> _DIRECTION_:
Copy out each of the following entries word for word, keeping their original order.

> _SUPPLIED ENTRIES_:
▼▼▼
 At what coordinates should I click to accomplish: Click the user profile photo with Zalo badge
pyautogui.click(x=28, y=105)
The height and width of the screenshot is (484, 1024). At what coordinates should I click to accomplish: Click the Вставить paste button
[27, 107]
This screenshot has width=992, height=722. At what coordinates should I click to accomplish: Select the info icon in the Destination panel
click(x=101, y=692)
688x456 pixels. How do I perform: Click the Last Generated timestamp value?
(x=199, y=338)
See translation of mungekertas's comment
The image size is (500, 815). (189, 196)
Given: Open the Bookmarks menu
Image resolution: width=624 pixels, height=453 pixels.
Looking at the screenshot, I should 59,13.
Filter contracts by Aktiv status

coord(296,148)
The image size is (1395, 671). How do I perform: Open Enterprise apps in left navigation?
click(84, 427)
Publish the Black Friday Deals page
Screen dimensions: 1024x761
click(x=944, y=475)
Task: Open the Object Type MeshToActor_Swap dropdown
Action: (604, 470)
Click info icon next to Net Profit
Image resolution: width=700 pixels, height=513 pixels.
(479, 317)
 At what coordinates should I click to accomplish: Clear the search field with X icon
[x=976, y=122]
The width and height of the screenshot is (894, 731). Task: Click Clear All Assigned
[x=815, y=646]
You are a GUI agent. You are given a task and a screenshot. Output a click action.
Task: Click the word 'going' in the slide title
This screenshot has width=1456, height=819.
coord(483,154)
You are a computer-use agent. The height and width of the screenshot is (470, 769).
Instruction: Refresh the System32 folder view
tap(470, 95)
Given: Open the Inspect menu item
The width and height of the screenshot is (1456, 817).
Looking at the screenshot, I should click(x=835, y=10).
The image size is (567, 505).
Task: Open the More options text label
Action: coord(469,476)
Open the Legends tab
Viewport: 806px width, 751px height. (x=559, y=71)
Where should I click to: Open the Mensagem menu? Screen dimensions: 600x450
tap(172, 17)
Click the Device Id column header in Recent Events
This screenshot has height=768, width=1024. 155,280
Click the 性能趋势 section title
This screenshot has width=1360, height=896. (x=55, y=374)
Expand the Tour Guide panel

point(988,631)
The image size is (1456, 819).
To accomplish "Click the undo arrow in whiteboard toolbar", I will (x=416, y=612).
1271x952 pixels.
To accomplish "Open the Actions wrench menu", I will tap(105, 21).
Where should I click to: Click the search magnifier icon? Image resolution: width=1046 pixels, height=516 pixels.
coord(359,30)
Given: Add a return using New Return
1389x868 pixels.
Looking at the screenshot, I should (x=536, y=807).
▲▲▲
> _EXERCISE OUTPUT_:
 At what coordinates should I click to accomplish: Click the user profile photo with Zalo badge
pyautogui.click(x=28, y=105)
The height and width of the screenshot is (484, 1024). At what coordinates should I click to accomplish: Click the Вставить paste button
[27, 107]
This screenshot has width=992, height=722. At what coordinates should I click to accomplish: Select the info icon in the Destination panel
click(x=101, y=692)
688x456 pixels. How do I perform: Click the Last Generated timestamp value?
(x=199, y=338)
See translation of mungekertas's comment
The image size is (500, 815). (189, 196)
Given: Open the Bookmarks menu
Image resolution: width=624 pixels, height=453 pixels.
Looking at the screenshot, I should 59,13.
Filter contracts by Aktiv status

coord(296,148)
The image size is (1395, 671). How do I perform: Open Enterprise apps in left navigation?
click(84, 427)
Publish the Black Friday Deals page
Screen dimensions: 1024x761
click(x=944, y=475)
Task: Open the Object Type MeshToActor_Swap dropdown
Action: (604, 470)
Click info icon next to Net Profit
Image resolution: width=700 pixels, height=513 pixels.
(479, 317)
 At what coordinates should I click to accomplish: Clear the search field with X icon
[x=976, y=122]
The width and height of the screenshot is (894, 731). Task: Click Clear All Assigned
[x=815, y=646]
You are a GUI agent. You are given a task and a screenshot. Output a click action.
Task: Click the word 'going' in the slide title
This screenshot has width=1456, height=819.
coord(483,154)
You are a computer-use agent. The height and width of the screenshot is (470, 769).
Instruction: Refresh the System32 folder view
tap(470, 95)
Given: Open the Inspect menu item
The width and height of the screenshot is (1456, 817).
Looking at the screenshot, I should click(x=835, y=10).
The image size is (567, 505).
Task: Open the More options text label
Action: coord(469,476)
Open the Legends tab
Viewport: 806px width, 751px height. (x=559, y=71)
Where should I click to: Open the Mensagem menu? Screen dimensions: 600x450
tap(172, 17)
Click the Device Id column header in Recent Events
This screenshot has height=768, width=1024. 155,280
Click the 性能趋势 section title
This screenshot has width=1360, height=896. (x=55, y=374)
Expand the Tour Guide panel

point(988,631)
The image size is (1456, 819).
To accomplish "Click the undo arrow in whiteboard toolbar", I will (x=416, y=612).
1271x952 pixels.
To accomplish "Open the Actions wrench menu", I will tap(105, 21).
Where should I click to: Click the search magnifier icon? Image resolution: width=1046 pixels, height=516 pixels.
coord(359,30)
Given: Add a return using New Return
1389x868 pixels.
Looking at the screenshot, I should (x=536, y=807).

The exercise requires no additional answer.